7pay7月1日にスタートしたセブンペイはトラブルの末に3カ月で終了へ。競合のファミペイはおおむね順調に利用されている Photo by Satoru Okada

コンビニエンスストア業界の王者が鳴り物入りで始めたキャッシュレス決済サービス「セブンペイ」は、3カ月でお蔵入りに。後手に回る対応や社内の混乱から、「セブン帝国」の強みである結束力に亀裂が生じていることが伝わってくる。(ダイヤモンド編集部 岡田 悟)

 「記者会見の動画中継を見ていて、思わずズッコケた」──。セブン&アイ・ホールディングス(HD)が、「セブンペイ」の中止を発表した8月1日のそれだ。たった3カ月でサービス終了という失態に、ある関係者は言葉を失った。

 セブン独自のスマートフォンによるキャッシュレス決済サービスは、7月1日の開始直後にアカウントの乗っ取りによる不正利用が発覚。「2段階認証」がなされていないなど、セキュリティー上の不備が次々と指摘され、9月末での中止を余儀なくされた。

 HD傘下の運営会社であるセブン・ペイの奥田裕康取締役営業部長は、「開発段階では2段階認証を想定していたが、使用感を考慮して“入り口”の敷居を低くした」と見通しの甘さを釈明した。

 経済産業省や民間企業などで構成する一般社団法人キャッシュレス推進協議会のガイドラインでは、2段階認証を求めている。
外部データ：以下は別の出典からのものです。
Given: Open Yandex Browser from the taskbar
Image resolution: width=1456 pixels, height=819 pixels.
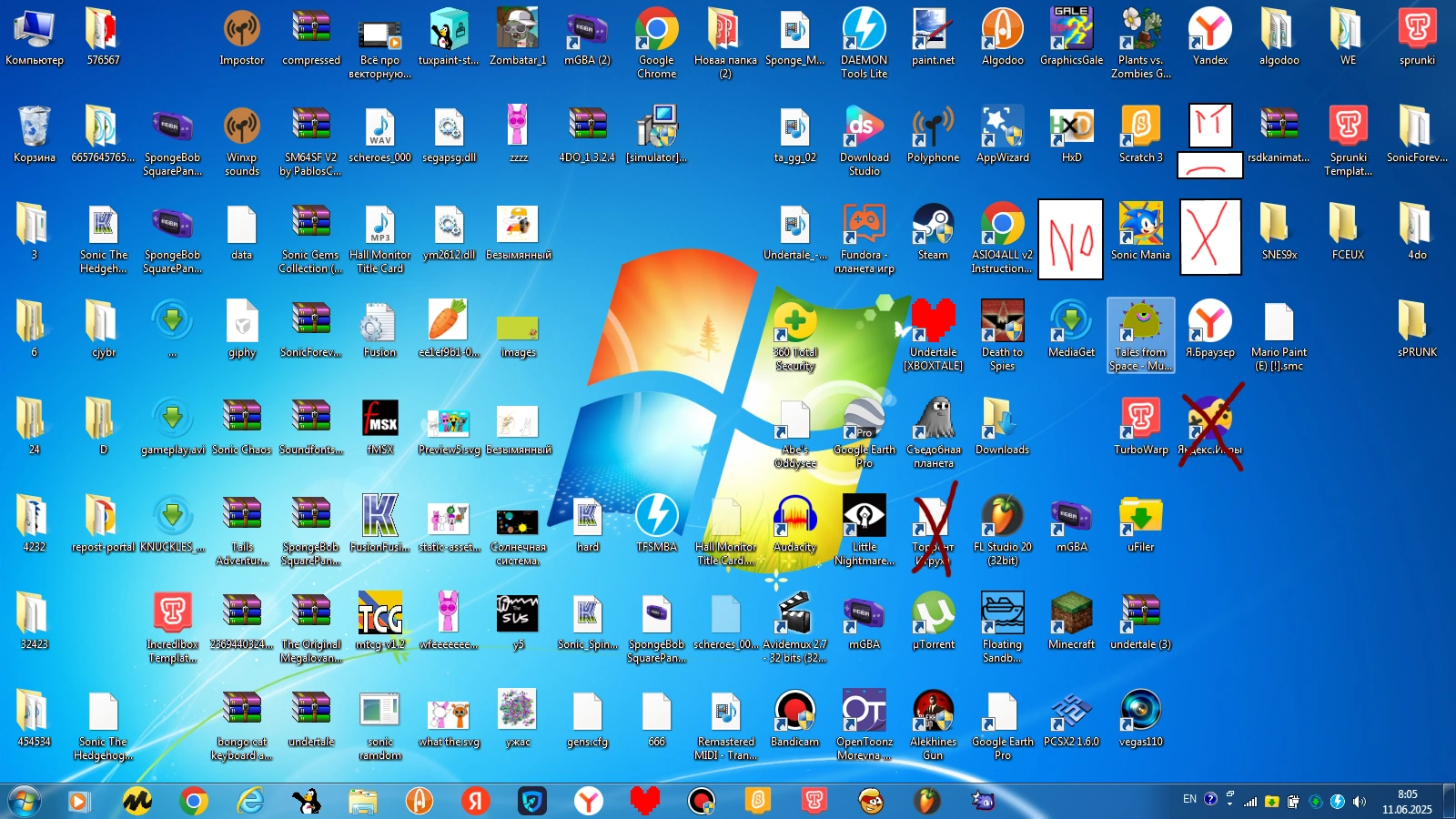Looking at the screenshot, I should (x=590, y=801).
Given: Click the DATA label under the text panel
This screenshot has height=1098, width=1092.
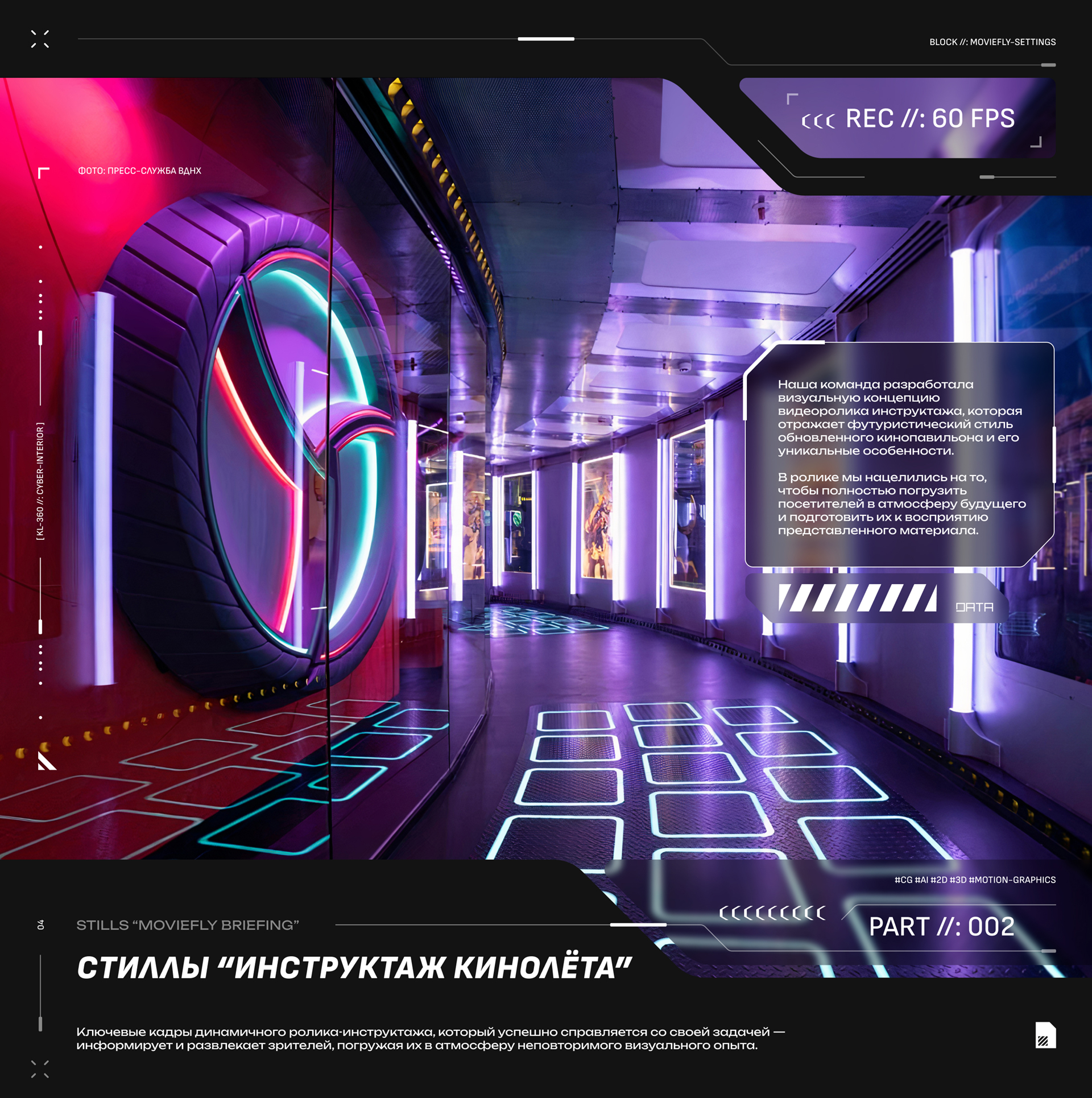Looking at the screenshot, I should click(974, 607).
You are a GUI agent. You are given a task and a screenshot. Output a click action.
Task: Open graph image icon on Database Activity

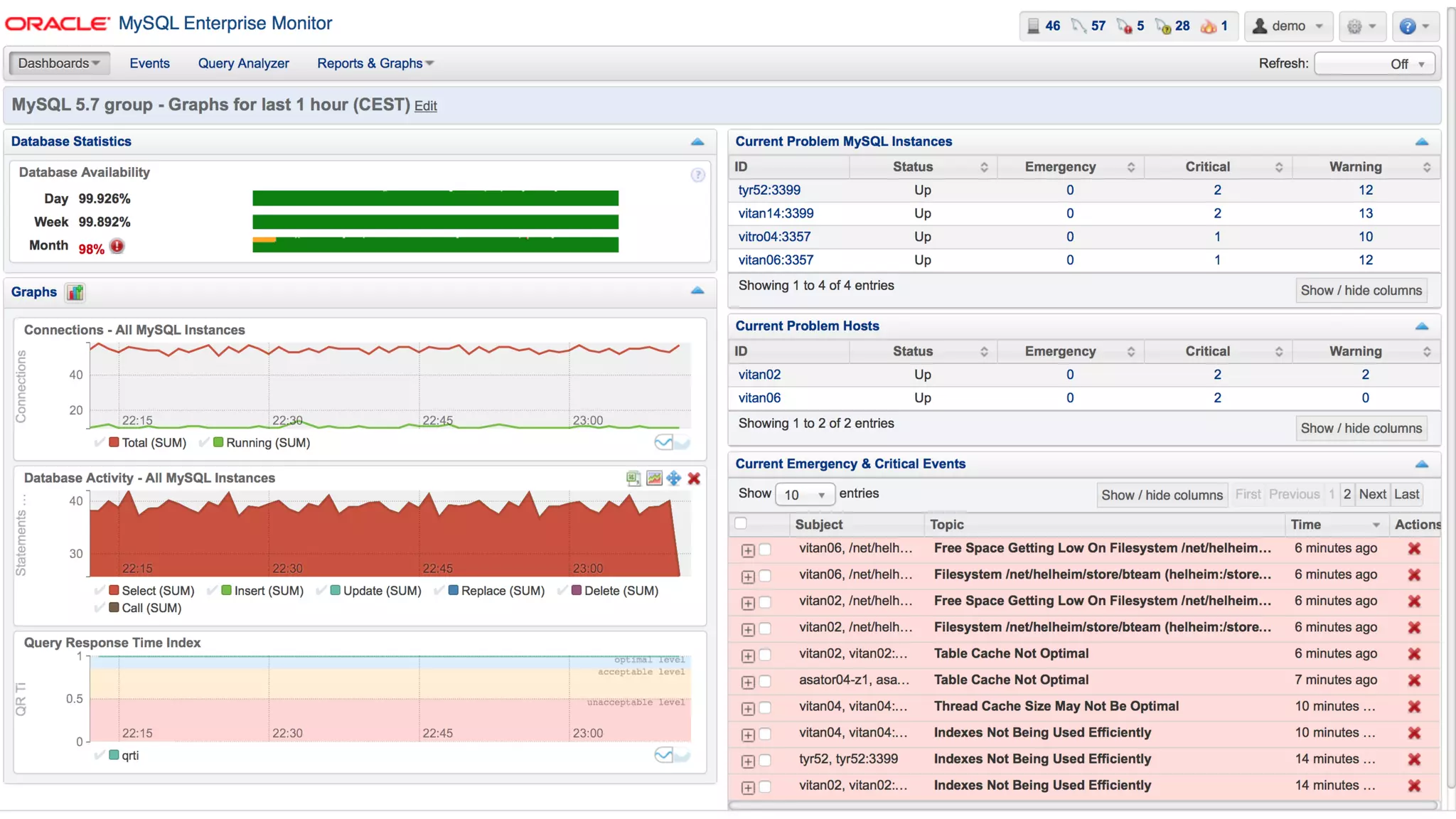coord(654,478)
そして、協議会の理事には、セブン-イレブン・ジャパン(SEJ)の古屋一樹会長が就任している他、会員企業にはSEJやセブン・ペイも名を連ねる。前出の関係者は、「協議会の会合には各社の担当者が出席していた。一体何を聞いていたのか」とあきれ顔だ。

 不正利用の原因については、グループナンバー2の後藤克弘HD副社長をトップとした、「セキュリティ対策プロジェクト」が調査を続けている。だが、調査報告書は「セキュリティー上の理由」によって外部に公表しない方針だ。過去に個人情報の漏えいを起こしたベネッセHDや日本テレビ放送網は、同様の報告書を公表しているにもかかわらず、である。